La Suisse, les Eglises et l’argent: visite surprise à Expo.02

APIC Reportage

Soeur Emmanuelle interpellée par «Un Ange passe.» et le lingot d’or de la Banque nationale

Jacques Berset, APIC

Morat/Bienne, 9 juin 2002 (APIC) L’hôte de marque des arteplages de Morat et de Bienne ne passe pas inaperçue: à 93 ans, Soeur Emmanuelle – la «pasionaria» des chiffonniers du Caire – n’échappe pas aux poignées de mains du public. A l’invitation de l’Association des Amis de Soeur Emmanuelle, la frêle religieuse visite deux lieux significatifs d’Expo.02: à Morat les sept lieux spirituels de l’exposition «Un ange passe.», et à Bienne le pavillon en forme de lingot d’or de la Banque nationale. L’esprit et l’argent, tout un symbole!

Accompagnée des journalistes de l’APIC et des émissions religieuses de la Radio Romande, Soeur Emmanuelle fait le tour des sept cabanes rouillées de l’architecte Jean Nouvel, concepteur de l’arteplage de Morat. Ils vivent l’expérience unique de recueillir les réflexions de cette enseignante née en 1908 à Bruxelles, de père français et de mère belge. Sous le nom de Soeur Emmanuelle, Madeleine Cinquin va enseigner les lettres et la philosophie durant 40 ans à Istanbul, Tunis, Alexandrie. A l’âge de la retraite, elle s’installera au milieu des chiffonniers du Caire, avant d’obéir enfin à ses supérieures, et de rentrer en France.. à l’âge de 85 ans!

Dès la première station, le «ciel du Mystère», Soeur Emmanuelle entre immédiatement dans la démarche des Eglises suisses à Expo.02. Le théologien Gabriel de Montmollin, qui a eu l’idée de «Un Ange passe.», est béat d’admiration devant les commentaires de la religieuse aux mains chenues: «elle a tout compris!». La petite statue de l’artiste américain Bob Wilson suspendue la tête en bas au centre de l’étroit espace l’intrigue et provoque la réflexion: «C’est très évocateur, car le mystère de la foi, c’est d’arriver à comprendre que sur terre, nous ne voyons pas les choses dans leur vérité profonde. Cette petite statue nous met en garde contre la tentation de s’attacher à ce qui a la tête en bas… Les vraies valeurs ne sont pas sur terre!»

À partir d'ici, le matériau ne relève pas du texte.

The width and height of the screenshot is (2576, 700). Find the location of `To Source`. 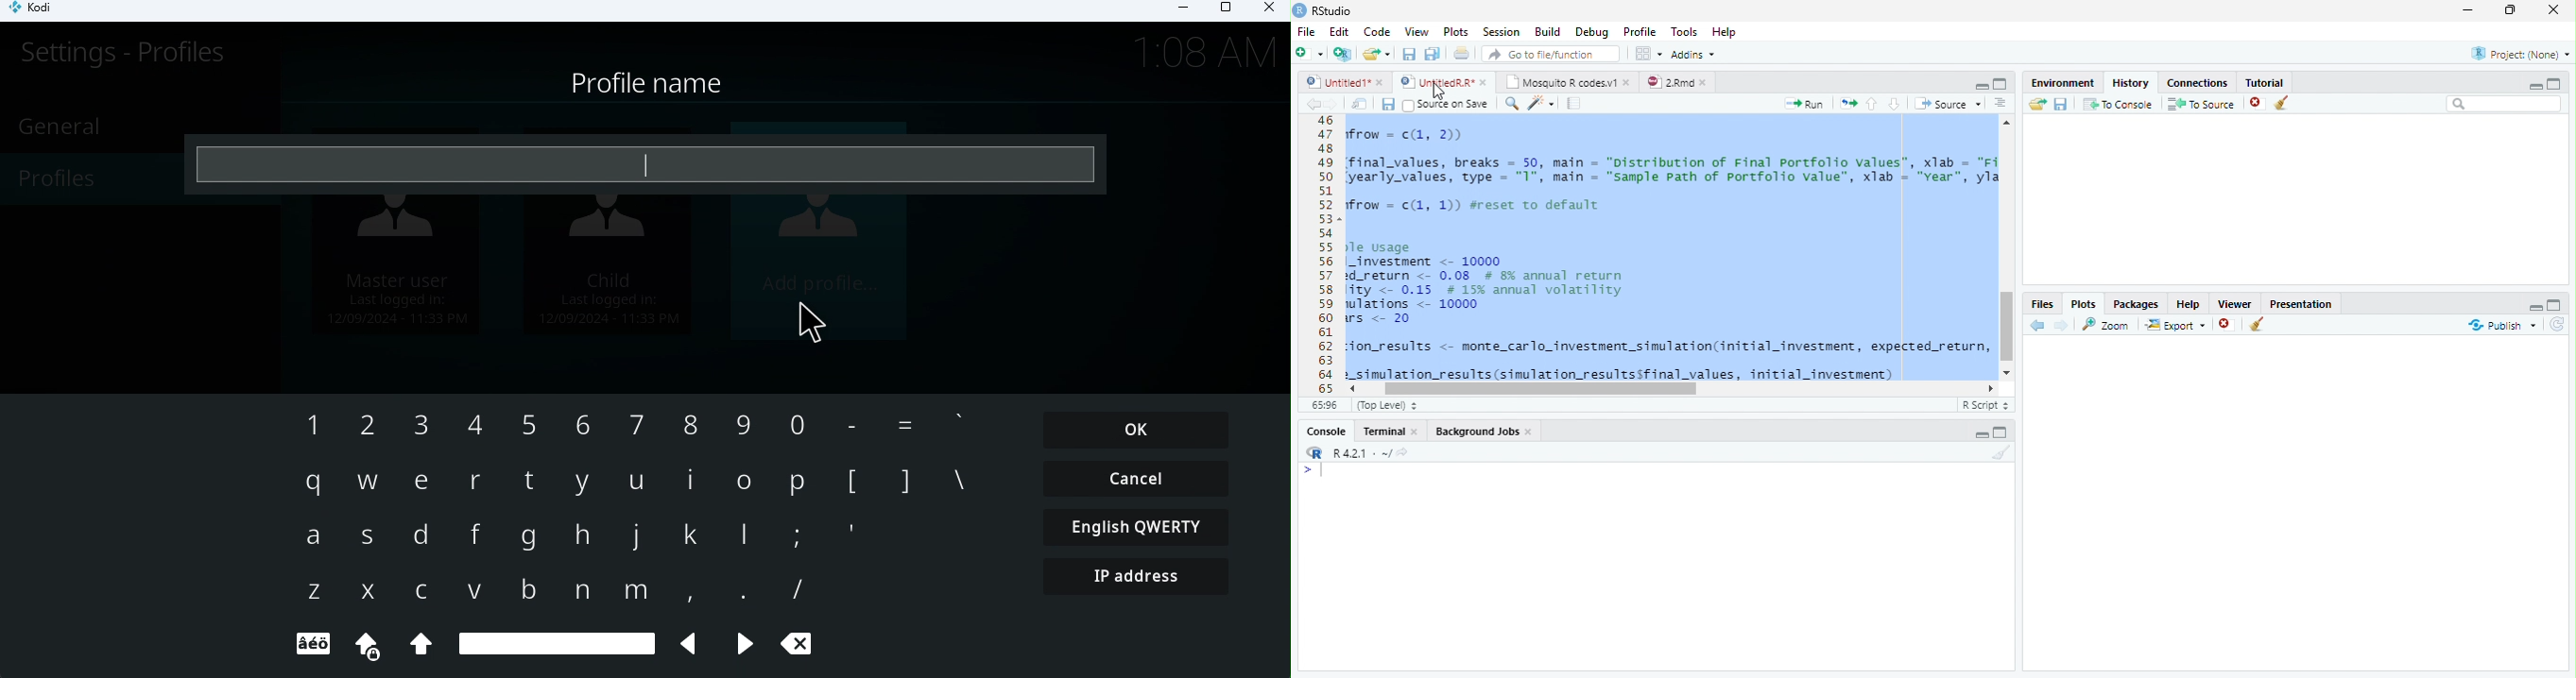

To Source is located at coordinates (2201, 104).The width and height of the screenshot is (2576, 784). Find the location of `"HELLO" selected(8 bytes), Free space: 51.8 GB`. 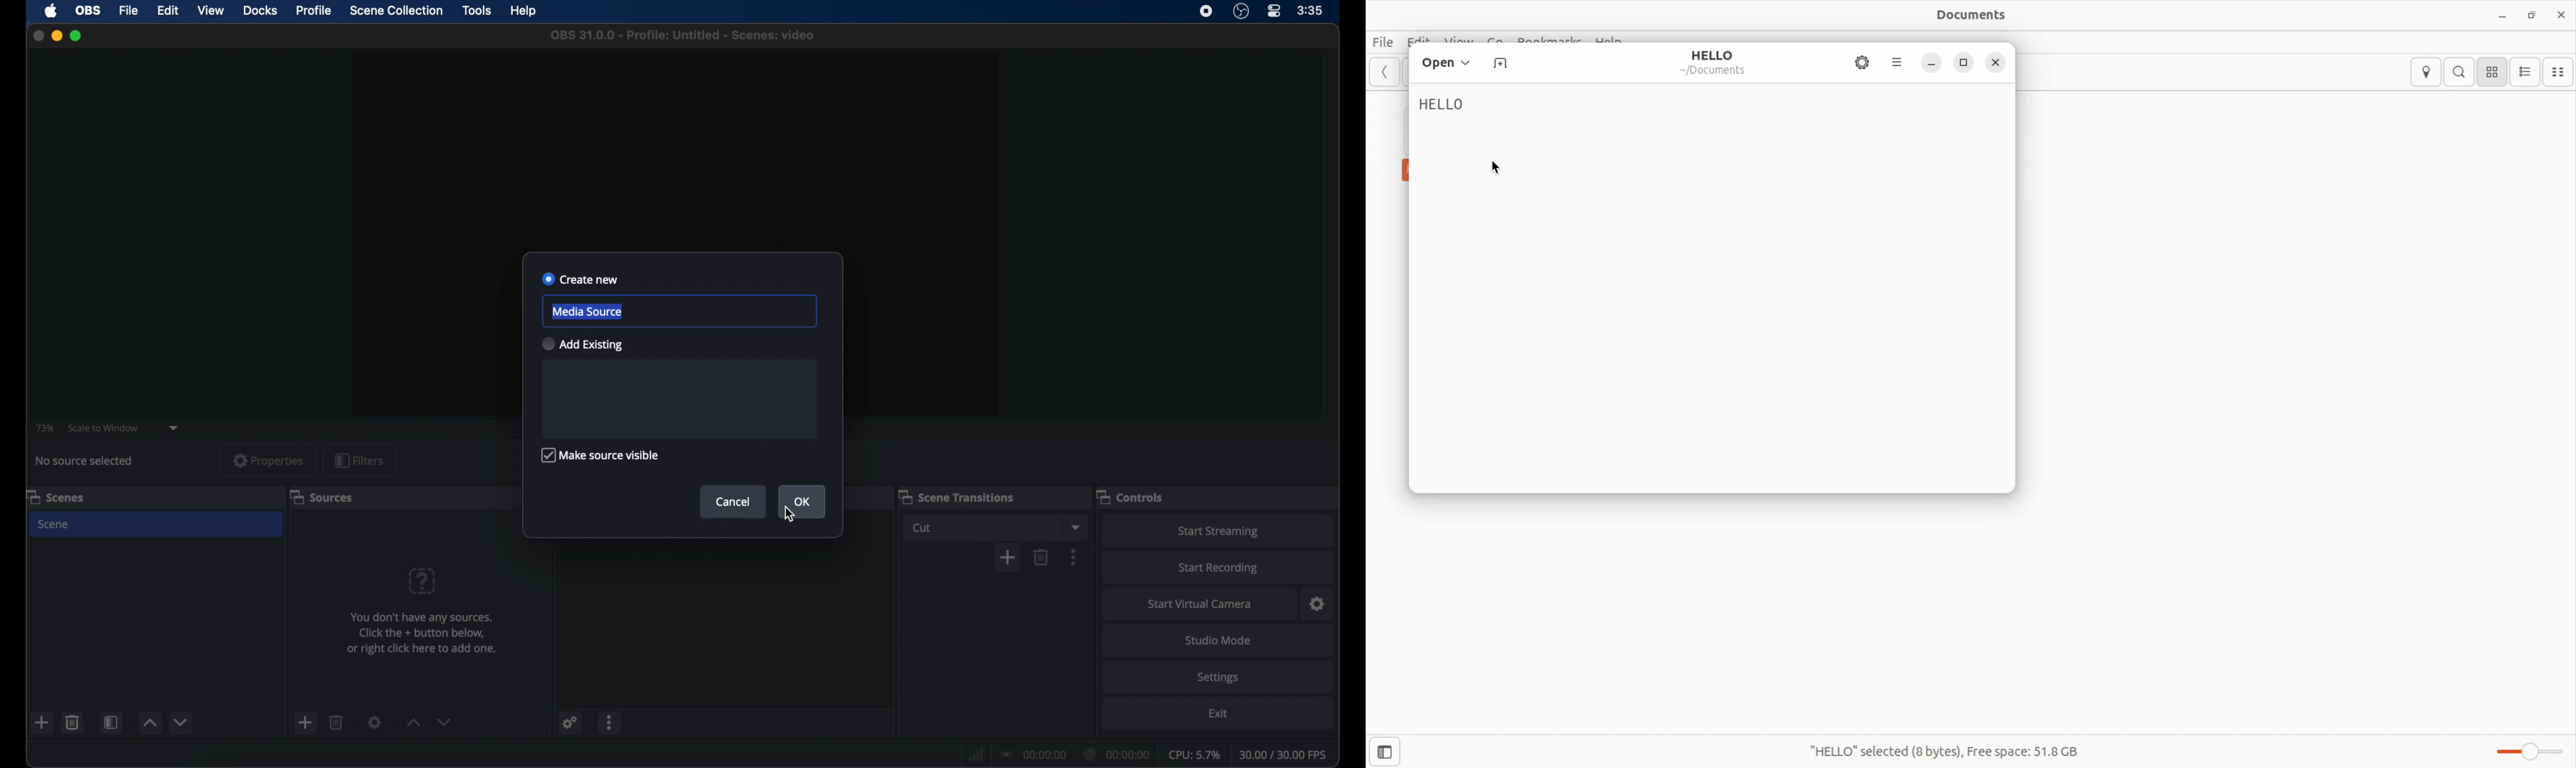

Le «ciel de l’au-delà», évoqué par Anish Kapoor, tente de montrer l’invisible, l’inconnu de l’au-delà. Le Nouveau Testament n’en dévoile que peu. Seule la certitude d’être entre les mains de Dieu est donnée. L’installation de l’artiste britannique d’origine indienne met le visiteur face à un grand miroir suspendu qui renverse son image. «C’est la première fois que je vois de pareils symboles qui vraiment nous font réfléchir. Grâce à cette exposition des Eglises, j’apprends à nouveau quelque chose, je vais aller encore plus loin dans ma vision du monde!»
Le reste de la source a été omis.